▶ Text passage:
--- START ---
I understand what you are saying, but I'm not convinced your preferred terminology is any real improvement over the standard terminology; and if you can't convince me, I think you've got very little chance of convincing the community of relativity physicists in general, which is what you would have to do to actually change how the term "event horizon" is used in the literature. In any case, my usage in this thread, in the Insights article, and in general in this forum is based on my understanding of the standard usage in the current literature. If the standard usage were to change, I would not object to changing my usage with it; but I think that's unlikely, at least in this case.

jambaugh said:
the event horizon of a black hole (idealized case) is in point of fact a "light cone"
Actually, this is only true for a black hole that forms from gravitational collapse, i.e., a model like the Oppenheimer-Snyder model of spherically symmetric dust collapsing. For an "eternal" black hole, i.e., maximally extended Schwarzschild spacetime, the event horizon is not the future light cone of any particular event. It's a null surface that extends indefinitely in both directions, future and past. (Actually, in this spacetime, there are two horizons; what I have just said applies to both of them.)
--- END ---
▶ Material:
--- START ---
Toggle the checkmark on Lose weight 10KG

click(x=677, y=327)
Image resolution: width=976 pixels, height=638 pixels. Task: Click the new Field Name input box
--- END ---
--- START ---
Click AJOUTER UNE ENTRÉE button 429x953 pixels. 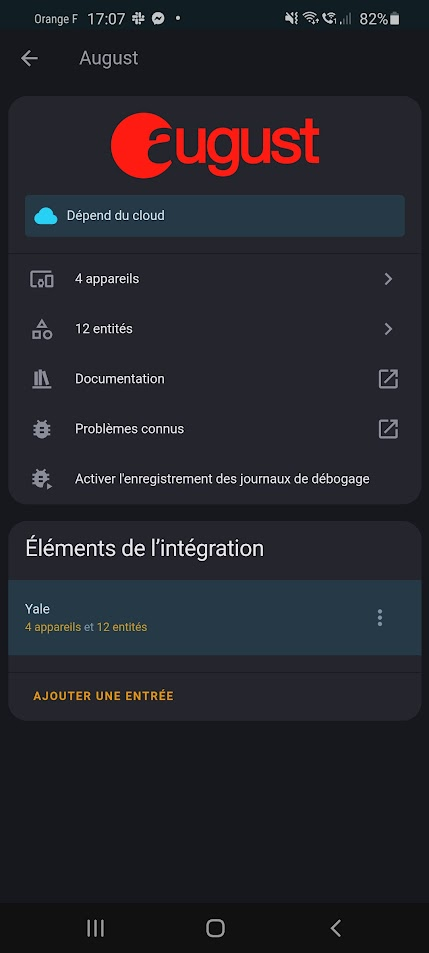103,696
--- END ---
▶ Requirements:
**a.** Write out the stretch of the event horizon post that opens with the words containing "Actually, this is" and closes with "both of them.)".
**b.** Extend the forum post about event horizons beyond its final sentence.
The entries have no role here.

▶ Results by task:
**a.**
Actually, this is only true for a black hole that forms from gravitational collapse, i.e., a model like the Oppenheimer-Snyder model of spherically symmetric dust collapsing. For an "eternal" black hole, i.e., maximally extended Schwarzschild spacetime, the event horizon is not the future light cone of any particular event. It's a null surface that extends indefinitely in both directions, future and past. (Actually, in this spacetime, there are two horizons; what I have just said applies to both of them.)

**b.**
Also, we have so far only talked about non-rotating (Schwarzschild) holes. For a rotating (Kerr) hole, I'm not sure that the hole's horizon would be the future light cone of a single event even for a model like the Oppenheimer-Snyder model. (I actually have not seen such a model for the rotating case, so I don't know for sure about its properties, but the fact that the singularity in Kerr is a ring singularity and is timelike rather than spacelike is what leads me to state what I stated just above.)
 
  • #73
PeterDonis said:
[...]Actually, this is only true for a black hole that forms from gravitational collapse, i.e., [...]
In point of fact any perturbation would do. The fact of it being the future light "cone" of a singular event in my idealized example was merely a method of construction. The point I wanted to make was that in terms of local geometry it is qualitatively indistinct from a section of a future light cone of some event. I thought that point was clear given how I was ("mis")using the term in reply to the OP and I'm sorry I didn't make it more explicit.
 
  • #74
jambaugh said:
In point of fact any perturbation would do.
I'm not sure what you mean here. We have not been discussing any perturbations.

jambaugh said:
The point I wanted to make was that in terms of local geometry it is qualitatively indistinct from a section of a future light cone of some event.
Locally, it is true that there is no way of telling that a particular null surface is an event horizon.

One can, however, locally detect an apparent horizon, which is a marginally trapped surface--roughly speaking, an outgoing null surface whose expansion is zero. A generic "future light cone of some event" will not have that property.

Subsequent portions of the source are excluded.